> _STATED GOAL A_
In the excerpt on Python string methods, why can a string be split at any index position? Answer in one to three sentences.
-- Start of EXCERPT TO READ --
Replace changes all occurrences of the pattern, if you wan to limit that to the first one or few occurrences, you may use the count argument.

  =>< S.replace(old, new[, count]) -> string >
  a = "hello world world world world"
  a.replace('world', "Everyone", 2) ==>"hello Everyone Everyone world world"

Regex Pattern Searching

The regex re module provide access to regex pattern searching in any string. It is powerful and versatile with unlimited possibilities of search and replace inside a string or text documents.

  import re
  text = 'hello world'
  re.search('h(.+?)\s', text).group(0) =number of characters starting with h
  re.search('(.)\s.*', text).group(0)  =Any character followed by space till end of string
  re.search('[aeiou]', text).group(0)  =first vowel in string
  re.search('\w.+', text).group(0)     =Any number of words in string

Find Position of substring

You may get the index of substring to know its position in the string. It is possible to focus on a certain portion of the big string by indicating the start and end position of that segment.

  =>< S.index(sub [,start [,end]]) -> int >
  S = "The quick brown fox jumps over the lazy dog"
  S.index('fox')
  S.index('dog')

Slice a String

As string is a list of characters, it can be split at any index position or between any two positions.

  =>< slice(stop)>  <  slice(start, stop[, step]) >
  string = "too may cooks tried to spoil the broth"
  string[1:10, 2]

Extended slicing can be done using the slice function> * string.slice(stop) * string.slice(start,stop,step)

This creates a slice object which will be used on the string to slice it.

  string = "too may cooks tried to spoil the broth" 
  print(string[1:10]) =simple slicing
  slice_object = slice(8,100) =create slice object
  string[slice_object]

Partition function split a string into three parts including the separator which can be a length of characters.

  partition (pre,pattern, post) ==>
  => <S.partition(sep) -> (head, sep, tail) >
  => Search for the separator sep in S, and return the part before it, the separator itself, and the part after it.
  S = "The quick brown fox jumps over the lazy dog"
  S.partition(" ")  =return a tuple
  S.partition("fox")
  S.partition("jump")
-- End of EXCERPT TO READ --
> _STATED GOAL B_
Turn part of the records into a Markdown table with the columns Row and Line, leaving out blank lines. Begin at the line that contains "Click the 10:30 am to 10:40 am time" and stop after the line that contains "click(x=283, y=305)".
-- Start of EXTRACTED DATA --
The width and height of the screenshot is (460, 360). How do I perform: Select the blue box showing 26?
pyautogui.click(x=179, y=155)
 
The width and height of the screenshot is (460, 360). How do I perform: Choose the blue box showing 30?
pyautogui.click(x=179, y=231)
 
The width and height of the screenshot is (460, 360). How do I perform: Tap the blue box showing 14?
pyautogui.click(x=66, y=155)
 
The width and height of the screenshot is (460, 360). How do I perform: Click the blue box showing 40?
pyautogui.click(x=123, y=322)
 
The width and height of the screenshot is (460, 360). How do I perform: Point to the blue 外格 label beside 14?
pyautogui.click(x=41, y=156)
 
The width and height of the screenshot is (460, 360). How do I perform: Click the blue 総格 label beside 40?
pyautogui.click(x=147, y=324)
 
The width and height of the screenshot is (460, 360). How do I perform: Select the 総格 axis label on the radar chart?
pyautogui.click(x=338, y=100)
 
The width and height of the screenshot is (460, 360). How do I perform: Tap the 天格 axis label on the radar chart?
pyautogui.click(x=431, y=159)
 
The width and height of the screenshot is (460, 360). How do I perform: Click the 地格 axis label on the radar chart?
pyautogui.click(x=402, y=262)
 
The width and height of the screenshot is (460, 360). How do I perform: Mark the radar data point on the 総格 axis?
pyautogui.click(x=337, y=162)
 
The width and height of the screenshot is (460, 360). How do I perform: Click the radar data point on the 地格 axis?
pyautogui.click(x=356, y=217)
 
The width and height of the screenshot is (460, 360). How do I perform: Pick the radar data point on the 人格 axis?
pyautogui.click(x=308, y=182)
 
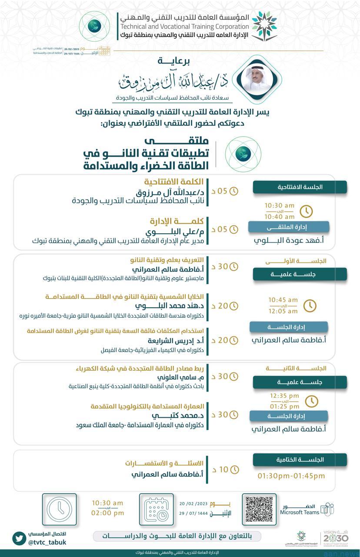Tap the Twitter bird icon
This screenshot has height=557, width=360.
click(x=19, y=538)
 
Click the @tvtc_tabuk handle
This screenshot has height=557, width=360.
click(x=47, y=542)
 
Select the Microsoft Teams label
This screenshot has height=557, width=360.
click(x=299, y=512)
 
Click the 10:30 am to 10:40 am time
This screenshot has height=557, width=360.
click(x=280, y=211)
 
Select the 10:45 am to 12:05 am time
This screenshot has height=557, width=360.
click(x=283, y=305)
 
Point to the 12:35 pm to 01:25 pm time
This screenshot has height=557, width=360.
click(x=284, y=401)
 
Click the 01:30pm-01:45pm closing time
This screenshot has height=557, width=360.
click(x=291, y=476)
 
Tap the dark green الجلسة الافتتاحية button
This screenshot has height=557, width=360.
click(x=300, y=187)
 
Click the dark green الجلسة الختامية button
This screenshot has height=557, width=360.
click(x=300, y=460)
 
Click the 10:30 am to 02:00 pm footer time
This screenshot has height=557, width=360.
click(x=107, y=508)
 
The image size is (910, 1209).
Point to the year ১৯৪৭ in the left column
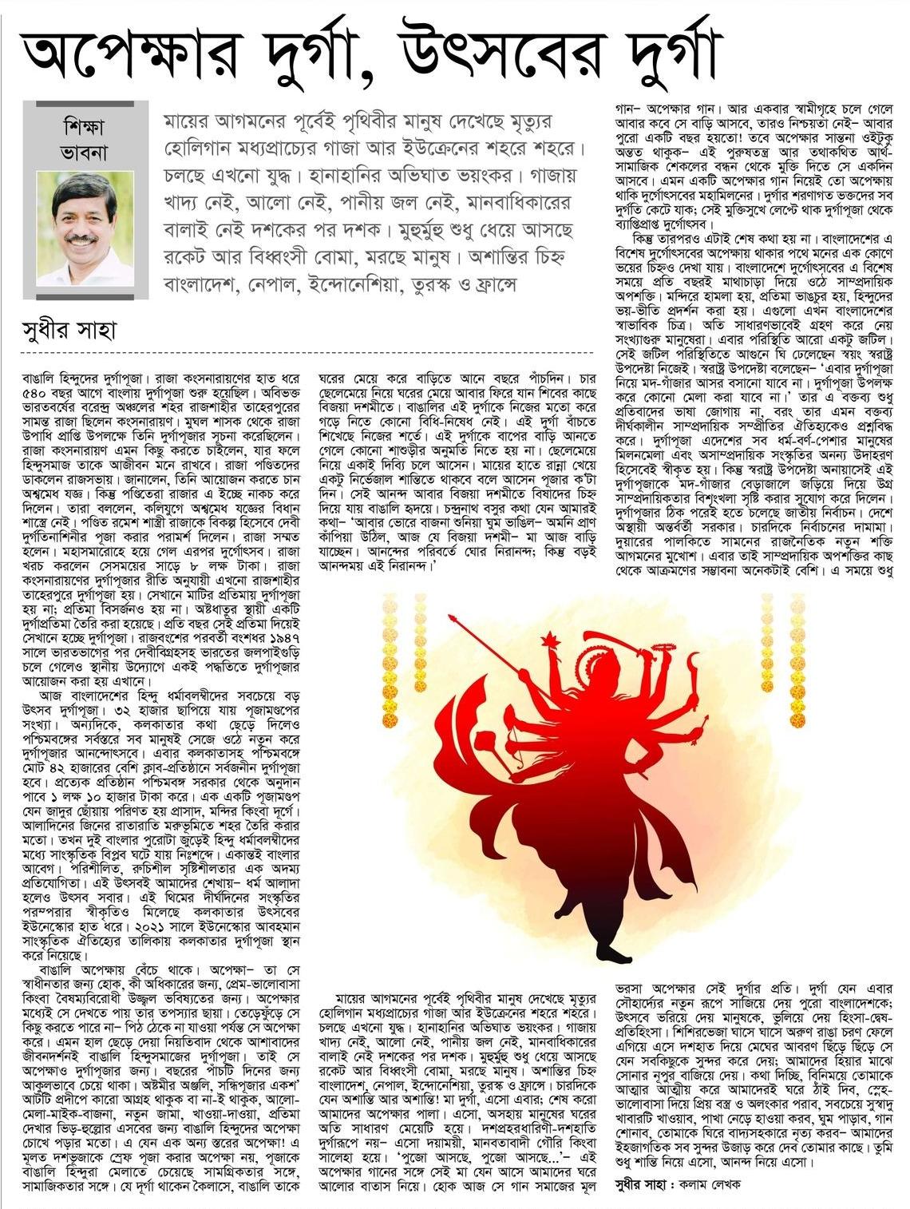point(276,656)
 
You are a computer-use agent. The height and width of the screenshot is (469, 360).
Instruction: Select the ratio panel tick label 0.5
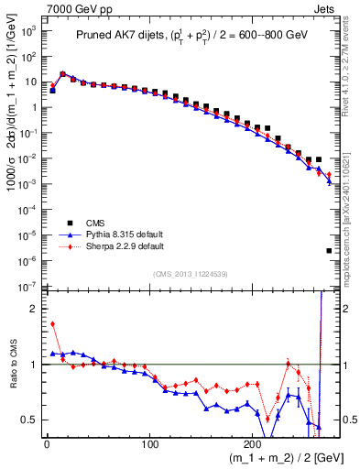(x=30, y=420)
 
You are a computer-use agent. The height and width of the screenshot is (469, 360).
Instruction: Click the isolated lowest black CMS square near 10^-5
(x=329, y=251)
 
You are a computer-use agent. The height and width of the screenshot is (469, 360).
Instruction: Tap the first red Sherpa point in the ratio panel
(x=52, y=323)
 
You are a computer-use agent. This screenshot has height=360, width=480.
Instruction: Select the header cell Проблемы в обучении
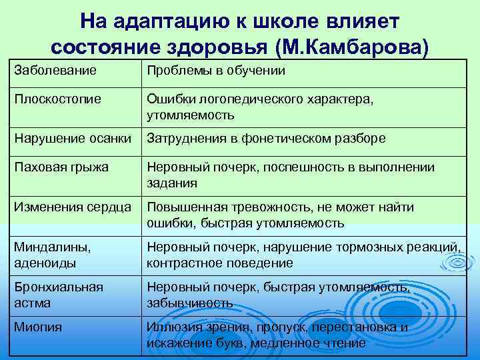216,71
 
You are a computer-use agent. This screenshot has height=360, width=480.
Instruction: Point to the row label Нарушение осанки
73,139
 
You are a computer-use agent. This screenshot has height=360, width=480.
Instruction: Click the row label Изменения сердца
73,207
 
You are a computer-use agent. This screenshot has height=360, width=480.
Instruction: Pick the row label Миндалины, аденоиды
53,255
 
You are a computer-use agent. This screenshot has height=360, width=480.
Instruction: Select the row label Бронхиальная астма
59,295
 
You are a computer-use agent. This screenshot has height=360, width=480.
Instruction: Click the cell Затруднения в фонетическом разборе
265,139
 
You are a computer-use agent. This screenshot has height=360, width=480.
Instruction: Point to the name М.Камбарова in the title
363,47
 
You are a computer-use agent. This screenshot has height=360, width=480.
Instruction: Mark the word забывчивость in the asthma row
190,303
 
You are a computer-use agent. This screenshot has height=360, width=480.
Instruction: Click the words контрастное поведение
220,263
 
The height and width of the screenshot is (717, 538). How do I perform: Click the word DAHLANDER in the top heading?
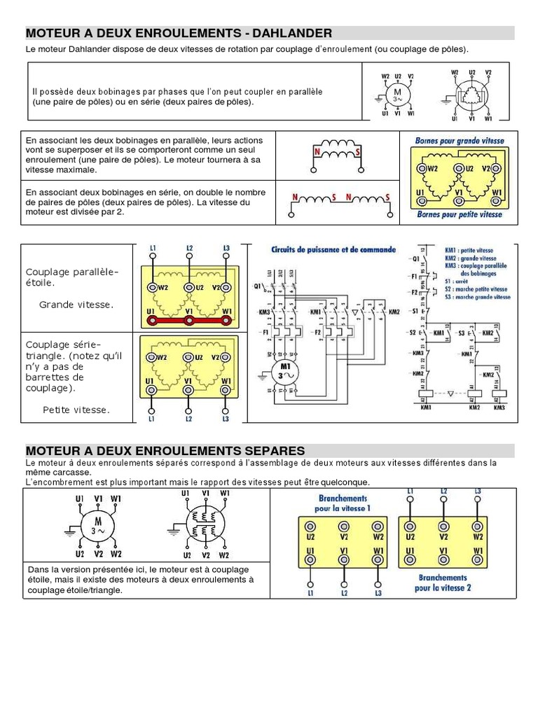click(x=288, y=33)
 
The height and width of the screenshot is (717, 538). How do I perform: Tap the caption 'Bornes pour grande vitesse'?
click(x=460, y=141)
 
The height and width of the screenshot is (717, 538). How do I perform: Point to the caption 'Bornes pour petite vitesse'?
click(x=460, y=214)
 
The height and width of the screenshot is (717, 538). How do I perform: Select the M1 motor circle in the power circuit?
click(x=284, y=371)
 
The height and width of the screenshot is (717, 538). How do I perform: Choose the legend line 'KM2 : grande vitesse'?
click(x=474, y=258)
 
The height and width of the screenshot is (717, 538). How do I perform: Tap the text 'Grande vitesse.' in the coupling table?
click(x=76, y=305)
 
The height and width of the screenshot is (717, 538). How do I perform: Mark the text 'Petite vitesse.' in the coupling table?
click(x=76, y=410)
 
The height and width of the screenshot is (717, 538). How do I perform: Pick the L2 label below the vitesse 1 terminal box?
click(x=344, y=593)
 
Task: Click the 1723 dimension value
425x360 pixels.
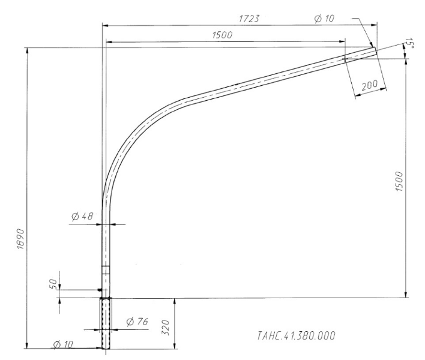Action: pyautogui.click(x=248, y=19)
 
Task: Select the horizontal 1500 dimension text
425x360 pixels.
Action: pyautogui.click(x=223, y=35)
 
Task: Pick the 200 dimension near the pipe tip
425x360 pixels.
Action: pyautogui.click(x=370, y=85)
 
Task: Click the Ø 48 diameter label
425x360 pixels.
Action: pyautogui.click(x=82, y=217)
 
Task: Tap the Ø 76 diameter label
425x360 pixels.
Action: pyautogui.click(x=137, y=322)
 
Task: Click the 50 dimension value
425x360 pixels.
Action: pyautogui.click(x=53, y=283)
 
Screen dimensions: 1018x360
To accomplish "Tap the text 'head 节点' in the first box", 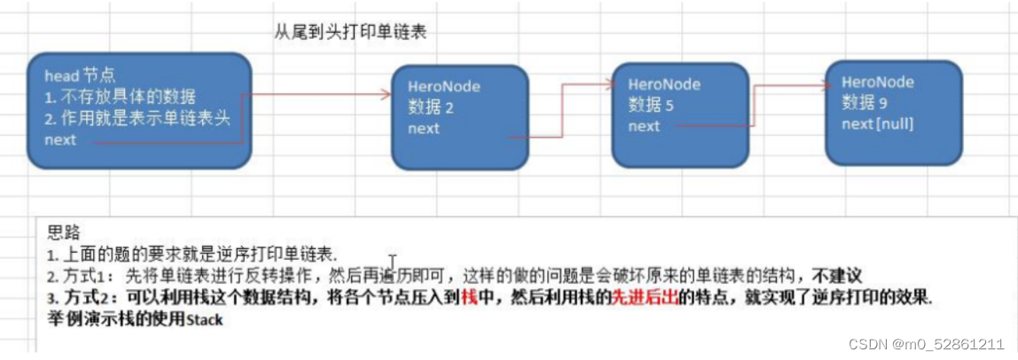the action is point(80,76).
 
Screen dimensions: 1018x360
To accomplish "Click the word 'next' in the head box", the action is point(60,139).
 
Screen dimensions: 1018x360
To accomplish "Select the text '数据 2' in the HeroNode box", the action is point(432,108).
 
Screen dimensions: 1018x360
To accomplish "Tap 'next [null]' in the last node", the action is point(877,123).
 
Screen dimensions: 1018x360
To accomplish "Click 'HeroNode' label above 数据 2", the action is point(444,88).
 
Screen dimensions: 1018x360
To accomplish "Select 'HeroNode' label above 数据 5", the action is point(663,84).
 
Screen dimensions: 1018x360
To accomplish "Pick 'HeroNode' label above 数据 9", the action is point(878,82).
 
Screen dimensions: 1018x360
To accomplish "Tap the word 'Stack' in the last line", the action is point(205,319).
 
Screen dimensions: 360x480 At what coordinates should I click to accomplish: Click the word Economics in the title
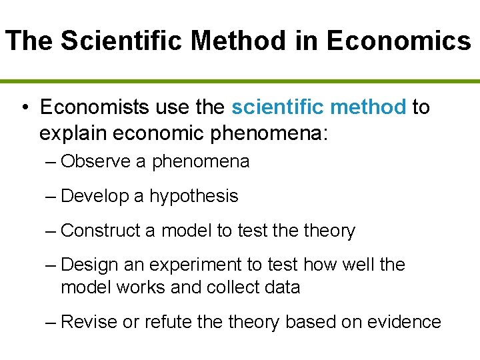pos(399,41)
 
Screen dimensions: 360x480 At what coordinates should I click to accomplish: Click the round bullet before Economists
pos(24,107)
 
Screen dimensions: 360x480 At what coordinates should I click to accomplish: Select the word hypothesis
pos(193,196)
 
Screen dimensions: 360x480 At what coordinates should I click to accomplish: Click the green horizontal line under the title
pos(240,81)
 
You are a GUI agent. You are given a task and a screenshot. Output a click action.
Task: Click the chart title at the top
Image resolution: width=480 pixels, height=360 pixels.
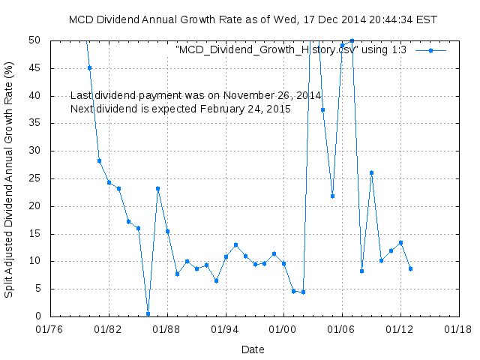tap(253, 19)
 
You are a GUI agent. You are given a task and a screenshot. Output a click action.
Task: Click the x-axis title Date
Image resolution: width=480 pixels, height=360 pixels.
tap(253, 350)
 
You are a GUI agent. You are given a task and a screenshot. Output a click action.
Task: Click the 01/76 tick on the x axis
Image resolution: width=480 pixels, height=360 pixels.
tap(51, 328)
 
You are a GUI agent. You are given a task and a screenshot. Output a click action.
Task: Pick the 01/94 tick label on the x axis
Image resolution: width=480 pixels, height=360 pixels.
tap(226, 328)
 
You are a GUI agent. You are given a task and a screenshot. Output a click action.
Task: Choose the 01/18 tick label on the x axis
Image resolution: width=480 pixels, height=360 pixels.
tap(458, 328)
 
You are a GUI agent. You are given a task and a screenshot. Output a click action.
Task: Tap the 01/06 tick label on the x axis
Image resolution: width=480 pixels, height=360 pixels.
tap(342, 328)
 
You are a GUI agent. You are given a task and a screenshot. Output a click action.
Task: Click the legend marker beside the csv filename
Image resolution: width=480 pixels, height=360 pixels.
tap(430, 50)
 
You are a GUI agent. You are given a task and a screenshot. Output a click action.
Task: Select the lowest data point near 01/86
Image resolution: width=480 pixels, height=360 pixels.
tap(148, 314)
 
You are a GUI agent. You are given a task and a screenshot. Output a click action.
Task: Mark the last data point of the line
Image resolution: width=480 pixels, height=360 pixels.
tap(410, 268)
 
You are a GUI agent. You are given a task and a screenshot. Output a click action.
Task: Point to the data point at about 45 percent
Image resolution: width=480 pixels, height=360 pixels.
tap(89, 68)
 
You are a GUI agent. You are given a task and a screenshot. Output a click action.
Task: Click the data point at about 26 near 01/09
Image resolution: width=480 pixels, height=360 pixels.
tap(371, 172)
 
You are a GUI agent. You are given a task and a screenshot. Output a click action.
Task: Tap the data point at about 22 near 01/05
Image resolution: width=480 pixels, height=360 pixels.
tap(332, 196)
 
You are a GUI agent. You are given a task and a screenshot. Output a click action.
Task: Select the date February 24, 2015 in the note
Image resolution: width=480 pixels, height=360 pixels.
tap(244, 109)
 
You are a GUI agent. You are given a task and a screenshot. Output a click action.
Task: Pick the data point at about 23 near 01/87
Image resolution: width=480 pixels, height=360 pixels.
tap(158, 188)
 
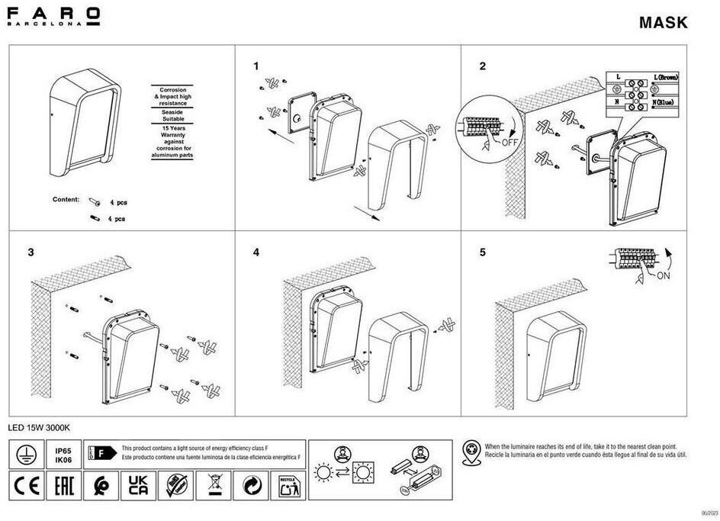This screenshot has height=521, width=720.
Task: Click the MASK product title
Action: point(663,22)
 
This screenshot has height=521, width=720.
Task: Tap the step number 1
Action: point(257,66)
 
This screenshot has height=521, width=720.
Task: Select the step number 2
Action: point(482,66)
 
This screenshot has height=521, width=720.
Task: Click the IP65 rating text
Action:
-- End of EXTRACTED DATA --
> _CORRECT OUTPUT A_
A string is a list of characters, so it can be split at any index position or between any two positions.

> _CORRECT OUTPUT B_
| Row | Line |
|---|---|
| 1 | Click the 10:30 am to 10:40 am time |
| 2 | This screenshot has height=557, width=360. |
| 3 | click(x=280, y=211) |
| 4 | Select the 10:45 am to 12:05 am time |
| 5 | This screenshot has height=557, width=360. |
| 6 | click(x=283, y=305) |